Items from a data source:
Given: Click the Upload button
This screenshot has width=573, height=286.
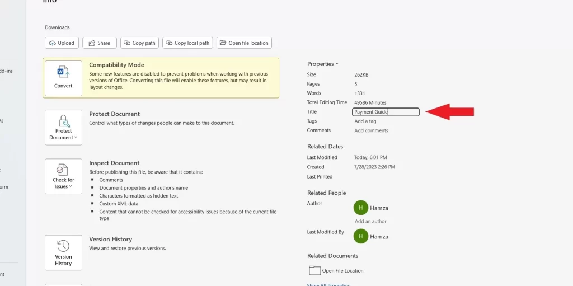Looking at the screenshot, I should click(62, 43).
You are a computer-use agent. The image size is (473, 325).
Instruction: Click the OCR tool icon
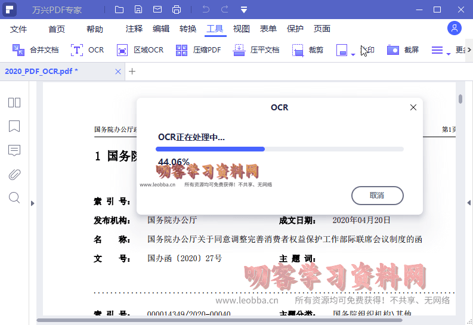tap(77, 50)
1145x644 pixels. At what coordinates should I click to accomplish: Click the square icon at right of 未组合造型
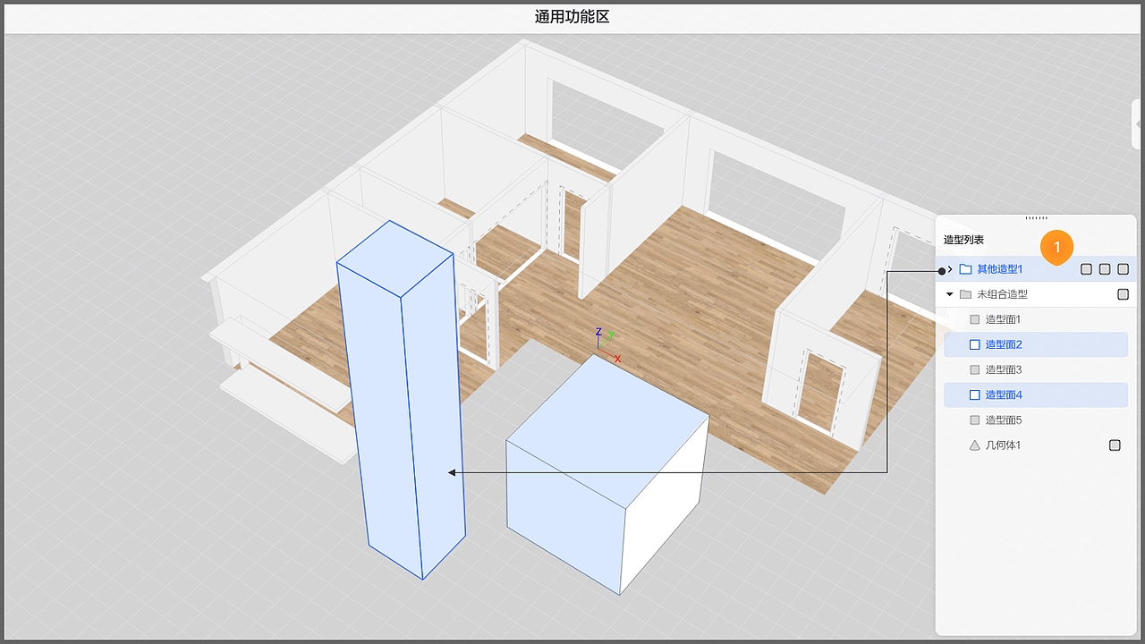[1124, 293]
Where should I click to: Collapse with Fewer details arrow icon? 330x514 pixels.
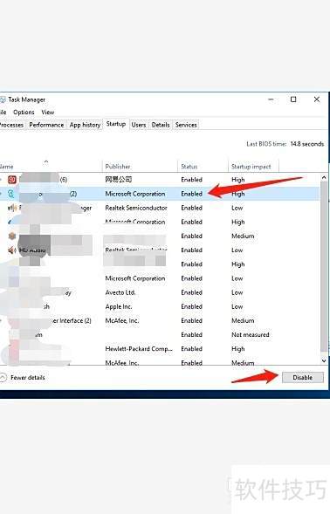coord(3,377)
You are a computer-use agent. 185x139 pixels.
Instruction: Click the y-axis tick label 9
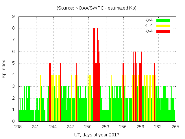(x=13, y=17)

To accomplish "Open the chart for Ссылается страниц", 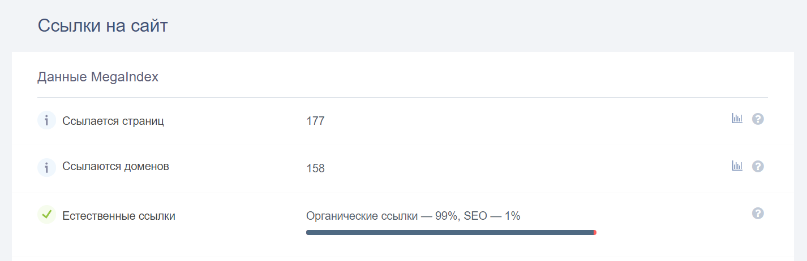I will click(x=737, y=119).
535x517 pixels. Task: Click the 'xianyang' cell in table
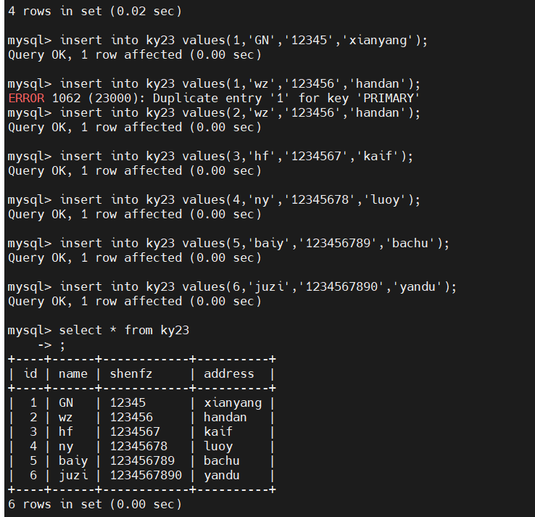(233, 403)
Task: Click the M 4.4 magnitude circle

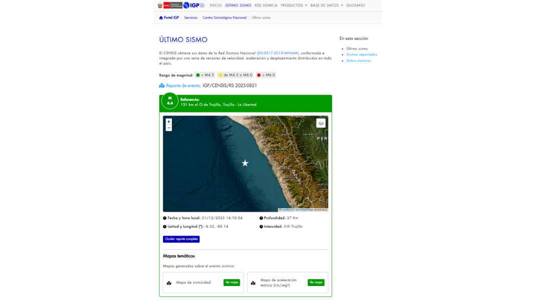Action: (170, 101)
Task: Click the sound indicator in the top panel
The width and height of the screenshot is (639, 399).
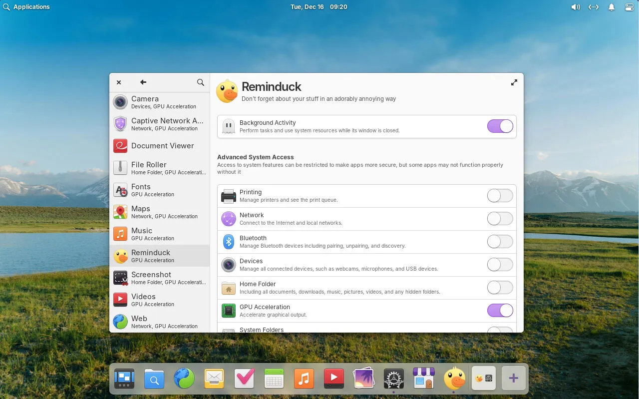Action: pos(576,7)
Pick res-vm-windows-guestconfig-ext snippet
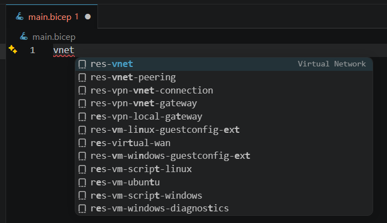 tap(171, 156)
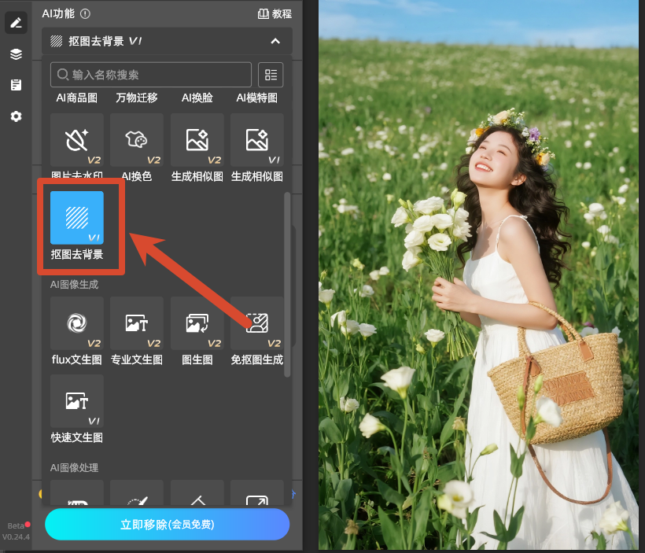Image resolution: width=645 pixels, height=553 pixels.
Task: Open the flux文生图 generator
Action: tap(77, 323)
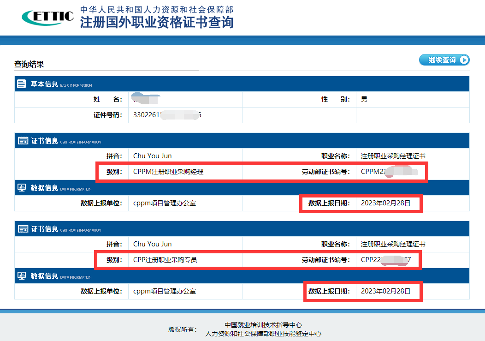
Task: Click the 基本信息 section list icon
Action: click(x=21, y=84)
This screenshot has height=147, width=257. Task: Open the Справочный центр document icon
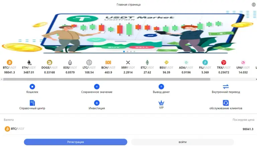point(32,103)
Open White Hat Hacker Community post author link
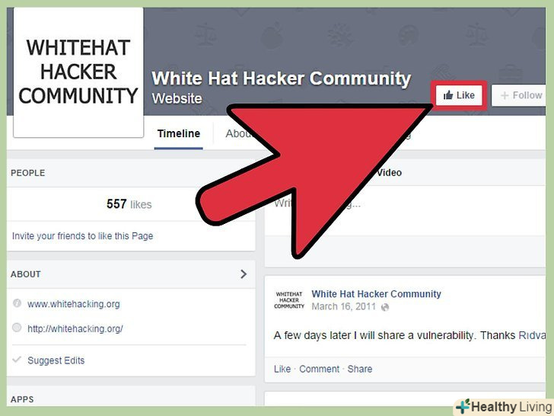The height and width of the screenshot is (416, 554). tap(376, 294)
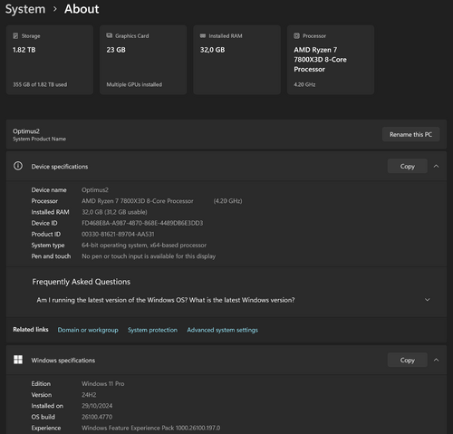The width and height of the screenshot is (453, 434).
Task: Open Advanced system settings link
Action: (223, 330)
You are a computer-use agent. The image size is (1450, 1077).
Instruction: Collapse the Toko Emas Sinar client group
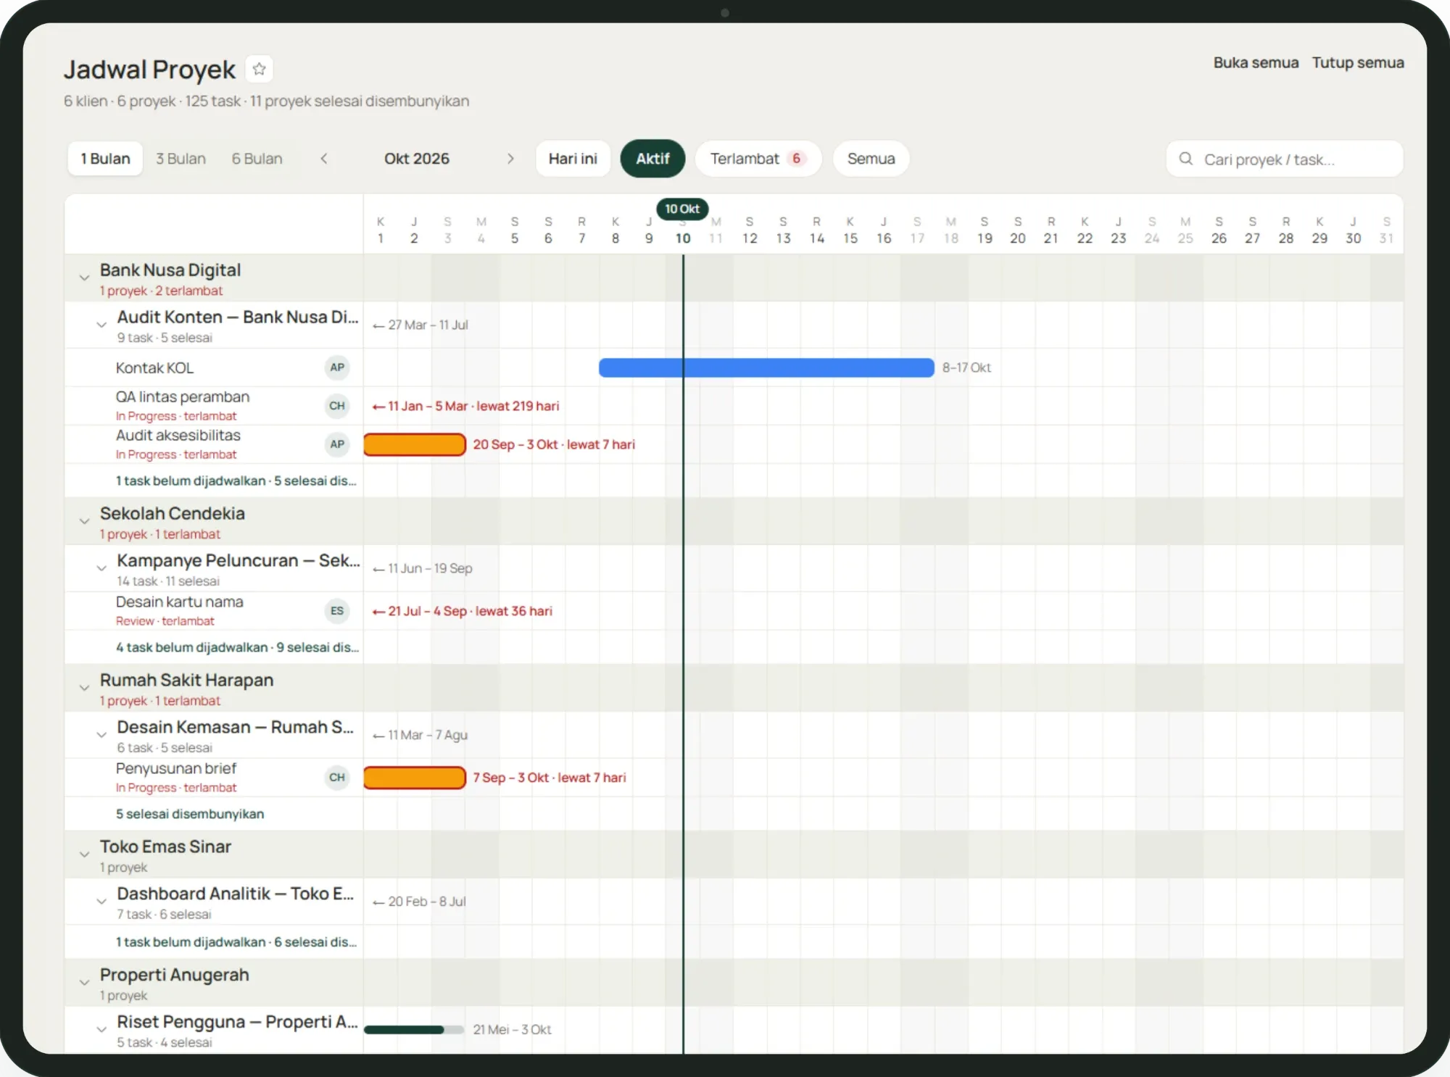[x=84, y=854]
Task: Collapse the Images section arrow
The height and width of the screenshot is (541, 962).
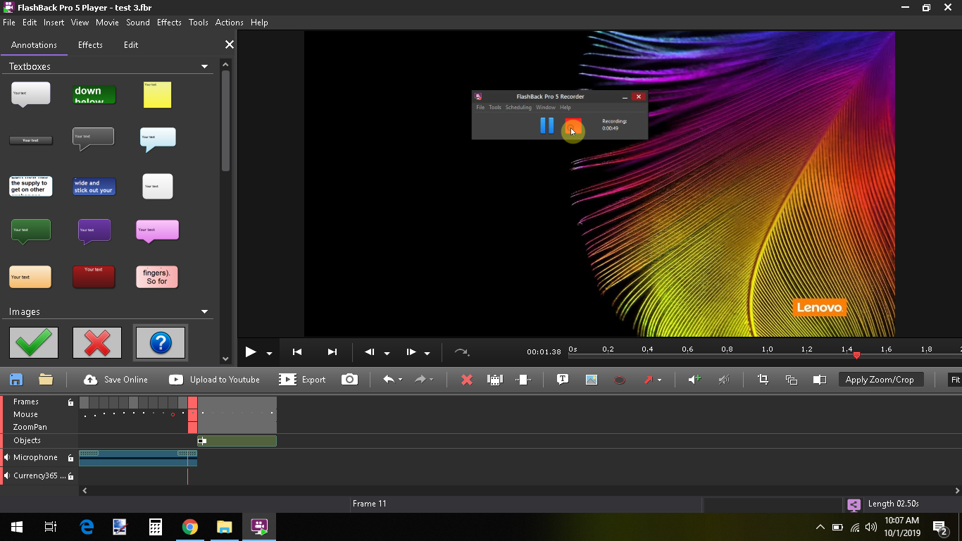Action: [204, 311]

Assignment: Find every line in the records that has the word "agent". Copy those lines.

Expected answer:
You are a computer-use agent. The image size is (473, 325).
You are a computer-use agent. 185x139 pixels.
You are a computer-use agent. The image size is (1450, 1077).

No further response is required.